-------- SOURCE MATERIAL --------
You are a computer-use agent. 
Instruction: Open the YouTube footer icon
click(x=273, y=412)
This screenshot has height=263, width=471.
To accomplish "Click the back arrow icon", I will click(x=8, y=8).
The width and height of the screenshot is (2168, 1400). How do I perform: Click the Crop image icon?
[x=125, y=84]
--------
-------- SOURCE MATERIAL --------
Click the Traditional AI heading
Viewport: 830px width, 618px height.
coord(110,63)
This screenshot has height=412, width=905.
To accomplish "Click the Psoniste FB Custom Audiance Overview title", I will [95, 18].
--------
## EXERCISE BRIEF
Can you write out only the lines from the line with "Click the Traditional AI heading" to the line with "will [95, 18].", substituting "complete" for "accomplish" and leaving everything else unchanged?

## RESULT
Click the Traditional AI heading
Viewport: 830px width, 618px height.
coord(110,63)
This screenshot has height=412, width=905.
To complete "Click the Psoniste FB Custom Audiance Overview title", I will [95, 18].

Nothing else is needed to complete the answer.